AIM OF THE EXERCISE - Where a line of the records contains the word "computer", show that line.

(Stored data)
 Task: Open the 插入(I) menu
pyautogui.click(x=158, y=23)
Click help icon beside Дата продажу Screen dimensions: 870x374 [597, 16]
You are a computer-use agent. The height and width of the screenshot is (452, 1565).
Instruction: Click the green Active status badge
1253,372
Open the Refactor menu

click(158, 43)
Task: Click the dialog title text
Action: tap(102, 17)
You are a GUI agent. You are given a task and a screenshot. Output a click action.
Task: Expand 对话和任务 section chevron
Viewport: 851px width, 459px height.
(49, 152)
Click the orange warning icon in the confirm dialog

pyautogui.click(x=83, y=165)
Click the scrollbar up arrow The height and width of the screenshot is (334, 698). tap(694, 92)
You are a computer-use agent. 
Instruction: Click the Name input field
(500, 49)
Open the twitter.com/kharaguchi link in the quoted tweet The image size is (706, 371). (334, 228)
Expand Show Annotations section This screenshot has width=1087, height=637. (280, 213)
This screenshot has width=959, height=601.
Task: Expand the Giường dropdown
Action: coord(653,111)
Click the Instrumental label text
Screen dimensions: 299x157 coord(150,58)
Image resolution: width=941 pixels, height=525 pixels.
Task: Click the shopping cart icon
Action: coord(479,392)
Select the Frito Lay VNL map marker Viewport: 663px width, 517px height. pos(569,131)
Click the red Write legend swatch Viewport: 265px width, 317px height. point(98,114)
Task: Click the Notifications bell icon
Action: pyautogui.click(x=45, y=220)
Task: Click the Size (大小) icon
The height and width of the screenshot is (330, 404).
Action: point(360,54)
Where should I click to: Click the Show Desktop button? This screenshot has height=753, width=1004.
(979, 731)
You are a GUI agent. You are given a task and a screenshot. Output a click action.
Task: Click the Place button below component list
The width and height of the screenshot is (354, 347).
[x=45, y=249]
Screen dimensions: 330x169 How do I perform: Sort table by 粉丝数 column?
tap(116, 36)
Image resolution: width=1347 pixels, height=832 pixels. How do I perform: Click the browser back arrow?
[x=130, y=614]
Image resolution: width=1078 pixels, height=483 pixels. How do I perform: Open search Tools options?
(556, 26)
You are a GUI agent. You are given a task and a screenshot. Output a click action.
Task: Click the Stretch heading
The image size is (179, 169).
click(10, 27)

ANSWER FOR THE TASK -
You are a computer-use agent. The height and width of the screenshot is (452, 1565).
You are a computer-use agent. 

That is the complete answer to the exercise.